= Red House (Solomon Islands) =

Red House, located on Vavaea Ridge in Honiara, Solomon Islands, is the official residence of the Prime Minister of Solomon Islands. The residence is a single story wood siding building on stilts. The name of the home is in reference to the red colour roof.

==History==
The house was built in the 1950s for the colonial Secretary for Finance and later Chief Minister of the British Solomon Islands. It became the Prime Minister's residence in 1978. Prior to re-occupation, it was used as residence for the Speaker of the National Parliament of Solomon Islands following the last renovations in 2010.

==Demolition plans and reversals==
In October 2011, the National Coalition for Reform and Advancement government of former Prime Minister Danny Philip announced plans to demolish Red House and build a new Prime Minister's residence. The opposition, led by Derek Sikua, decried the announcement, noting that $4 million in renovations had been completed at Red House since August 2010.

In November 2011, newly elected Prime Minister Gordon Darcy Lilo reversed the previous government's plans. He announced that he would move into Red House from his residence at the Honiara Hotel, citing a need to spend less taxpayer money on hotel or home rentals for election officials.
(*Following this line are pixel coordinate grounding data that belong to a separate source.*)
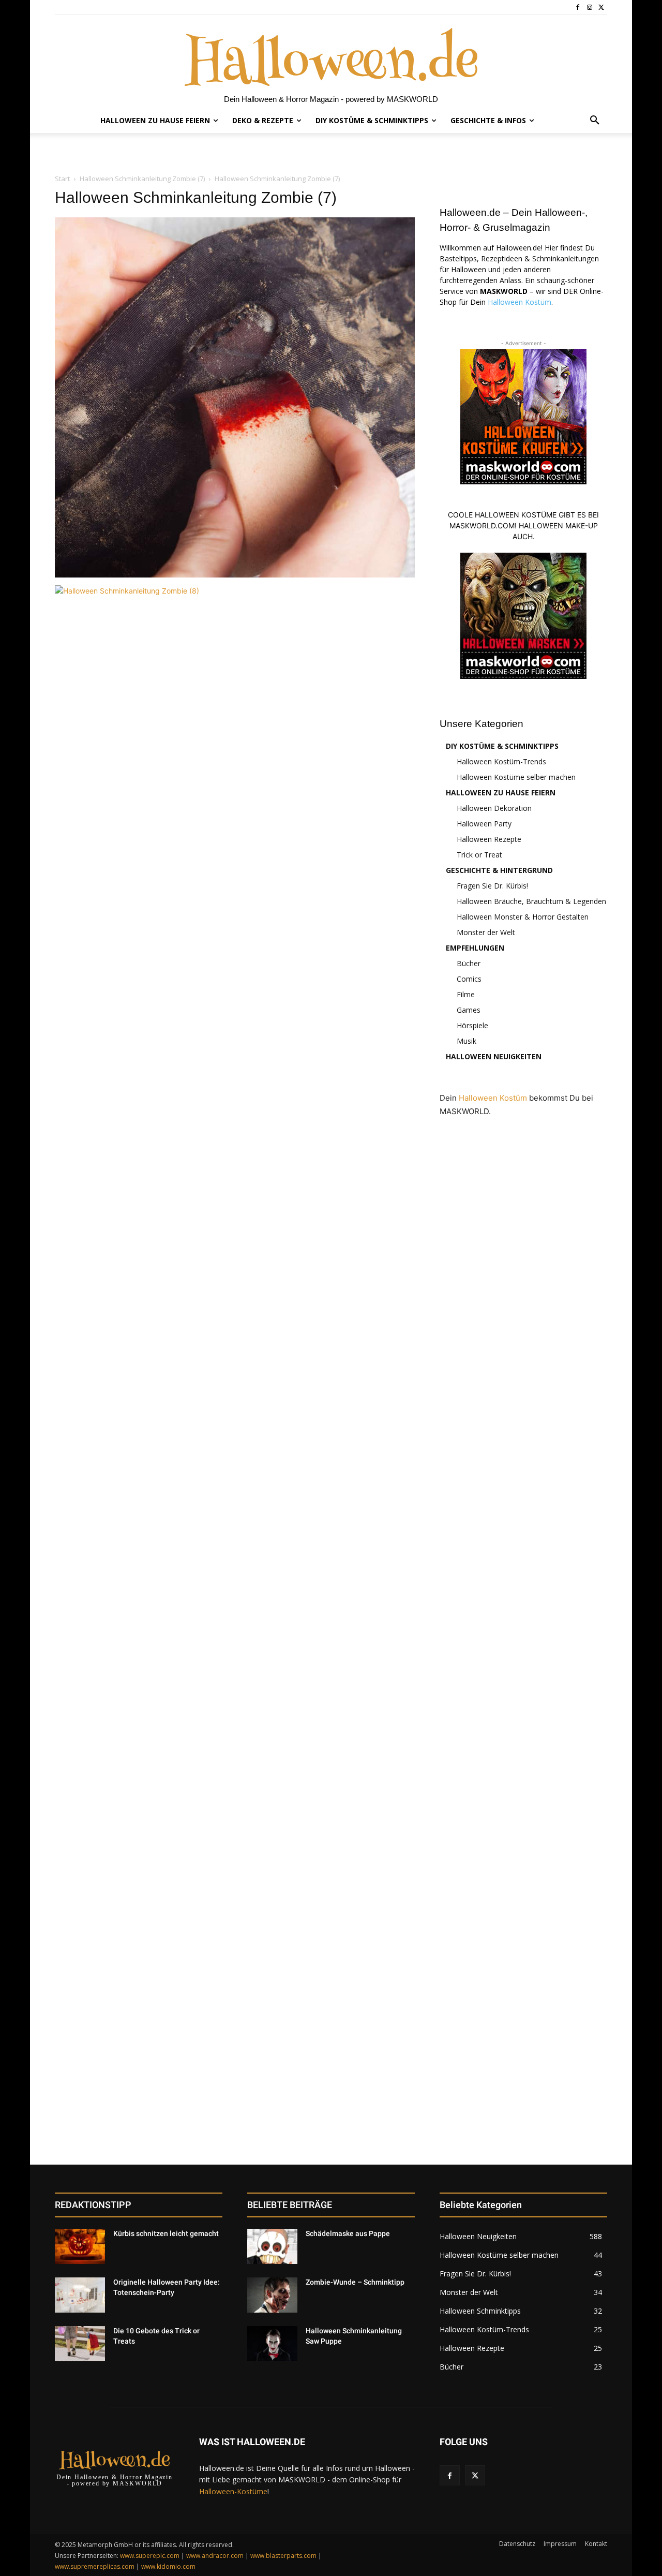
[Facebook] (578, 7)
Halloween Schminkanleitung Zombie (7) (142, 178)
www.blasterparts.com (283, 2555)
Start (62, 178)
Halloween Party (484, 823)
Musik (466, 1041)
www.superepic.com (149, 2555)
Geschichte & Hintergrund (499, 870)
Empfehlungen (475, 948)
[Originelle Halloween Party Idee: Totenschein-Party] (80, 2295)
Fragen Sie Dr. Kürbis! (492, 886)
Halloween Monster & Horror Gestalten (523, 917)
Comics (469, 979)
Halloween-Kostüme (233, 2491)
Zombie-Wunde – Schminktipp (355, 2282)
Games (468, 1010)
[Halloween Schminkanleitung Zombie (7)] (235, 574)
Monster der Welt (486, 932)
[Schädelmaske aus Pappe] (272, 2246)
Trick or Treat (479, 855)
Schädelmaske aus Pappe (348, 2233)
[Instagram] (589, 7)
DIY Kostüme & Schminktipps (502, 746)
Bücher (468, 963)
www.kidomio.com (168, 2566)
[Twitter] (601, 7)
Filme (466, 994)
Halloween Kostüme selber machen (516, 777)
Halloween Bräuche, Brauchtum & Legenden (531, 901)
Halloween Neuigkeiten (493, 1056)
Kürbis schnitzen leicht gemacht (166, 2233)
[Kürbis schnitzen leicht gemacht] (80, 2246)
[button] (594, 120)
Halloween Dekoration (494, 808)
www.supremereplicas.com (94, 2566)
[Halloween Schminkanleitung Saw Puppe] (272, 2343)
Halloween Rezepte (489, 839)
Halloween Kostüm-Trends (501, 761)
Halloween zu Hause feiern (500, 792)
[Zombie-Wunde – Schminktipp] (272, 2295)
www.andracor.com (215, 2555)
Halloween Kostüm (519, 302)
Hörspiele (472, 1025)
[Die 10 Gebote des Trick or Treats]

At a press conference, he announced, "I would like to inform the people of Solomon Islands that the Prime Minister will be moving back to the Red House as soon as a minor repair on the residence is complete... I do not intend to reside anywhere else, and wish to tell the people that this Prime Minister will be moving out and into the Red House in a matter of days." Lilo said he would take up residence as soon as minor repairs, such as new locks, were installed.